Clay time

CeramicsA cross-program collaboration featuring artist Trisha Baga transforms the ceramics studio and offers inspiraiton. 

By Amelia Spinney, guest blogger
Undergraduate and graduate students as well as staff members experimented in clay in February at the Allston studio of the Ceramics Program at the Office for the Arts at Harvard. Trisha Baga, a founding member of the Ceramic Club of New York, came to campus as part of the Josep Lluis Sert Practitioner in the Arts program, a project of the Carpenter Center for Visual Arts  that brings together artists and students. The Ceramic Club, which meets monthly at Greenwich House in New York City, makes a wild variety of forms, and while Baga was at Harvard, students worked under her guidance to create an array of unique items including clay protest signs, cats doing crunches and magical figures. (View a slideshow of the event here.)

CeramicsBaga is best known for immersive installations that project video through fields of hand-wrought objects.
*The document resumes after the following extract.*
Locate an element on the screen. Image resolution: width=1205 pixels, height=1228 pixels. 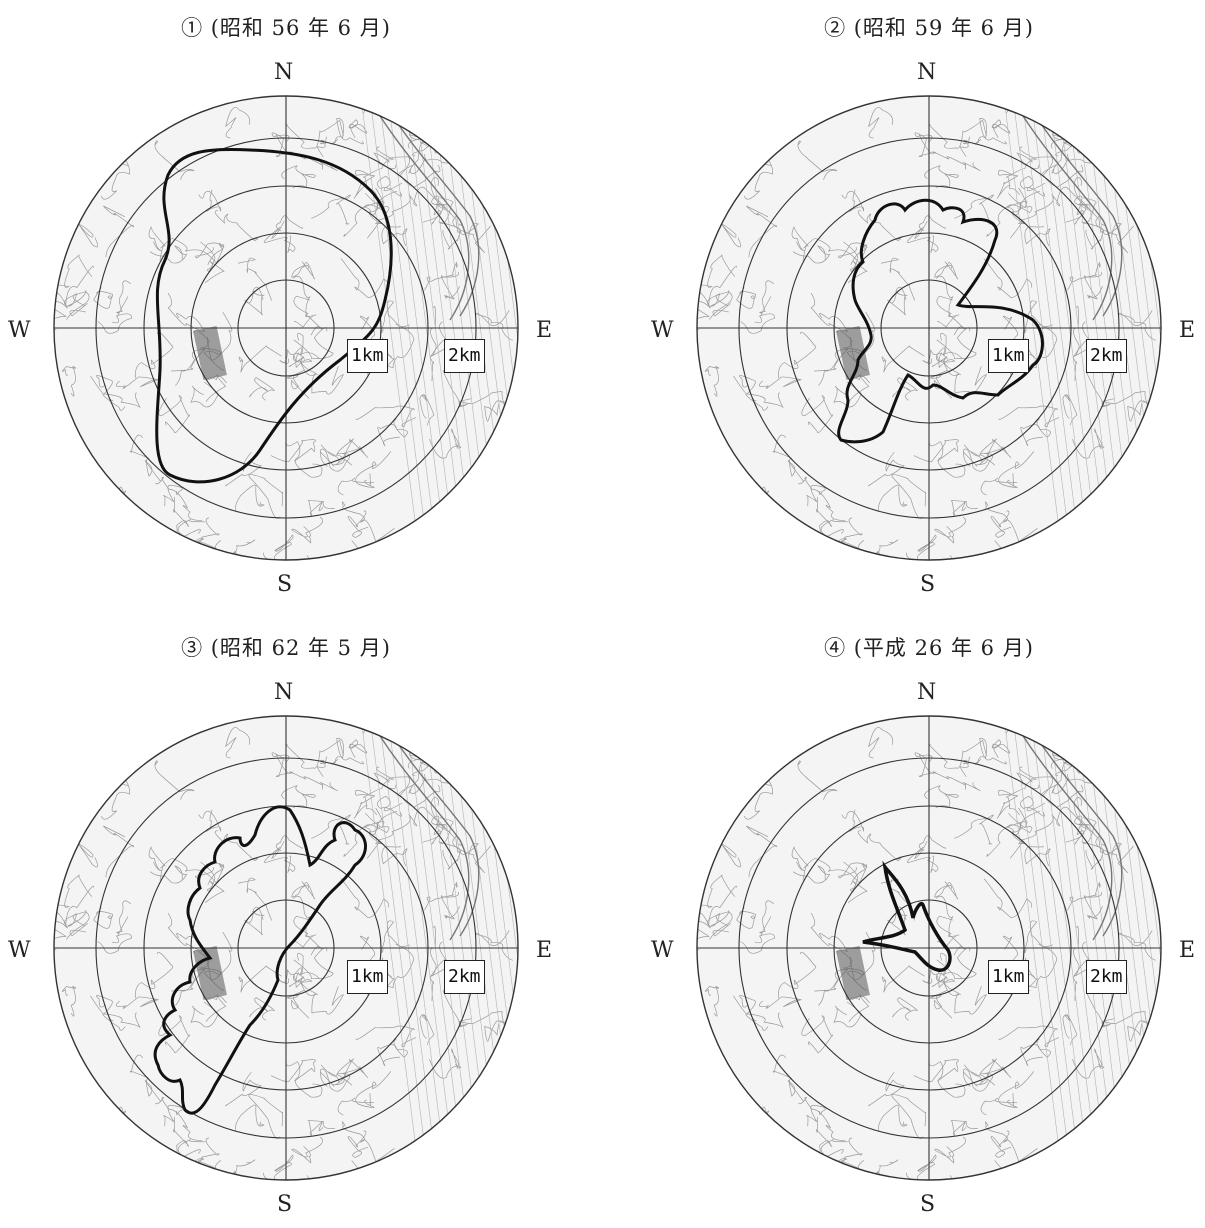
panel-title: ② (昭和 59 年 6 月) is located at coordinates (929, 28).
She showed films while visiting campus, including one that required the used of electronic 3-D glasses, and one that was projected against a disco ball as part of a screening held at the Harvard Ed Portal.

Dina Deitsch, interim director at the CCVA, and Kathy King, director of education at the Ceramics Program, joined forces to coordinate Baga’s visit and to transform the gallery at the ceramics program into an active art-making space for the week.

“We were thrilled to offer Trisha this unique residency,” said Deitsch. “Trisha opened her studio practice to the students and general public through a complicated, multi-pronged program of making and screenings, which would not have been possible in any other space.”

“Trisha transformed our environment to one intent on exploration of the immediacy ceramics can provide as a transformative material – specifically with the range of narratives Trisha provided as inspiration,” said King.

Students and other participants will be invited later this semester to glaze the clay sculptures they built. They’ll have the choice to donate the sculptures to a fundraiser hosted by the Ceramic Club, and selections of the donated sculptures will also be displayed in the Carpenter Center later this year. 

Amelia Spinney is a teaching fellow at the Visual and Environmental Studies program at Harvard, and an artist and educator in the Boston area.